I hobbled to the street and took a cab to the train station. There, I got a wheelchair and breathed a huge sigh of relief. The red cap took me right to the train and put my suitcase in the overhead rack. When I arrived at my destination, a red cap was waiting with a wheelchair. I was in pain when I arrived, but it wasn’t too bad.
The next day, the pain was worse again. While my family went out and explored a new city none of us had ever visited, I sat in the hotel room. At first, it was relaxing to read a book and rest. But I quickly got stir-crazy. The room didn’t get great light, and I wanted to get out of there. I called the front desk and asked if they had a wheelchair for guests to use, and they did! I called my mother on her cell, and she and my dad came back for me.

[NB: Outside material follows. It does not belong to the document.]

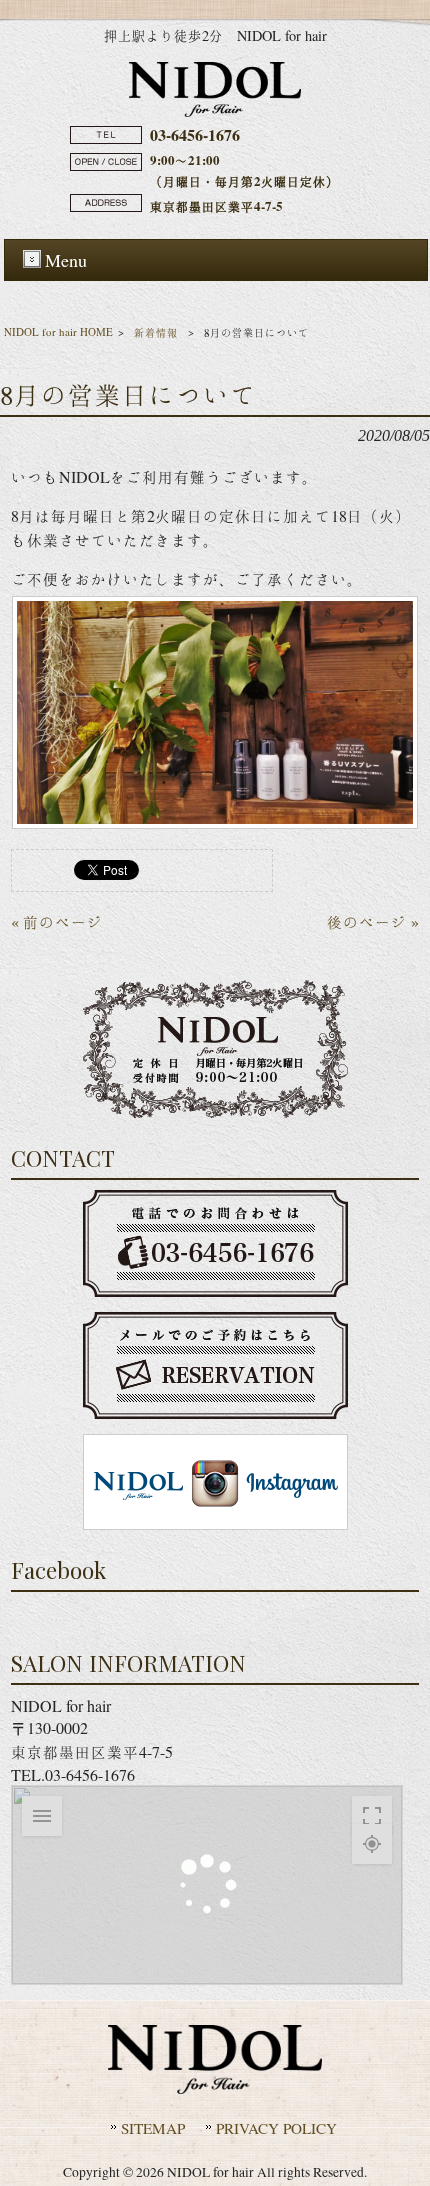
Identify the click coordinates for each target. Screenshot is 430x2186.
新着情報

A little while later, we were strolling through a farmers market, sitting in a beautiful park, and then enjoying a nice lunch. It wasn’t fancy. It wasn’t the way I would have explored a new city if I was able to walk. It’s not what I would have done 3 years ago. But it felt so good to get out of that hotel room! I was so happy! The wheelchair gave me a kind of freedom I wouldn’t normally have had, even while I lacked the freedom to choose where I went, since I needed my parents to push me.
Thankfully, miraculously, my prediction was pretty accurate. By Saturday night I was up and about at the wedding. I kept most of my standing weight on my other foot and I sat more than I otherwise would have, but I also danced a bit (well, I planted my feet and wiggled my hips, because there’s only so much you can do when you’re in pain.) I walked around and socialized. I enjoyed myself, to my own shock and pleasure.
The next morning I was in pain again, but it wasn’t as bad as in previous days. Again, we borrowed the hotel wheelchair and my parents pushed me a few blocks away to where the entire family was meeting for brunch. We had a wonderful time!
The return trip went well. Again, red caps took me to and from the train in wheelchairs. I took a cab back to my apartment. It was Sunday, and the pain wasn’t too bad, but it was enough that I wasn’t about to wrestle with luggage on the subway. Yesterday, Monday, I woke up with almost no pain. I went out and ran errands. Today I’m fine. The timing sucked, but thankfully it all worked out ok.
But it couldn’t have worked without wheelchairs. I wouldn’t have been able to manage the train stations. And even if I’d made it down there, I would have been miserable and depressed at the wedding after a day of being trapped in a hotel room. I don’t want to need a wheelchair, but I’m so glad to sometimes have the option of using one when I need it!
Do you ever use wheelchairs as an occasional or part-time aide? How do you feel about it?
[…] other day I wrote about the freedom of a wheelchair. I wrote about how using wheelchairs allowed me to travel last weekend when I otherwise […]
Hey – just catching up! Yes – the answer is yes! I am 2 months into my diagnosis, and have found that a wheelchair is a great “fatigue” management option for me. Could I wander around the mall with my family? Maybe – but likely not since walking in from the car is tiring. It is one of those weird things because yes – I can walk – and I am supposed to try to stay active because – lets face it – being in a wheel chair permanently is likely how this thing will end, and being active is supposed to help maintain the functionality of my limbs, BUT – if the choice is walking into one store and then having to sit somewhere until everyone else is done, or getting to participate in a wheelchair – that’s what I choose! Do I love it? Well – I don’t really love anything about this, but we have to get to a point where we figure out how to be able to do things. Right!?!
You put it perfectly, wlerch! Yes, we need to be as active as possible, but on the days that it’s a wheelchair or nothing, I choose the wheelchair! It sure beats sitting home alone!